Mama

295 46 8
                                    

Ciaaa kaget? Sama saya juga ;)

-----------

Bulan itu bersinar terang dalam ingatannya.

Malam hari saat salah seorang anggota keluarganya menyuruhnya bersembunyi di hutan. Seokjin menelusuri jalan hutan ditemani bulan purnama.

Mungkinkah itu ibunya?

Mungkin yang menyuruhnya bersembunyi itu ibunya?

Seokjin tidak ingat. Semuanya samar.

Seokjin tidak ingat bagaimana rasanya memiliki seorang ibu. Bagaimana hangatnya memiliki seorang ibu.

Tapi Seokjin ingin menjadi sosok ibu bagi teman-temannya.

Seorang penunjuk jalan. Perpaduan dari kejahatan dan kebaikan.

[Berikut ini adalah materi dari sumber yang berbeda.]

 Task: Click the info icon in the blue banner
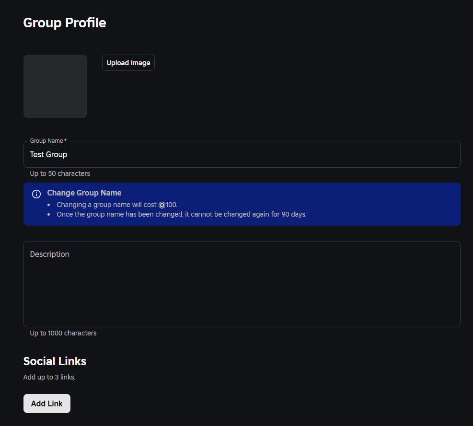pyautogui.click(x=36, y=194)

Seokjin ingin teman-temannya memiliki sayap putih akhirnya. Tapi Seokjin tidak memaksa mereka. Seokjin hanya bisa menjadi penunjuk jalan bagi mereka.

---

"Aku selalu kembali setiap bulannya. Tapi melodi kelam datang mengganggu dan ku tebak itu dari kau. Tapi aku mencari setiap hari. Dan takdir tidak pernah menipu," suara langkah kaki mendekat ke arah Seokjin. Arahnya dari depan.

"Kita bertemu di hari yang aku benci, Kim Seokjin, keparat kecil."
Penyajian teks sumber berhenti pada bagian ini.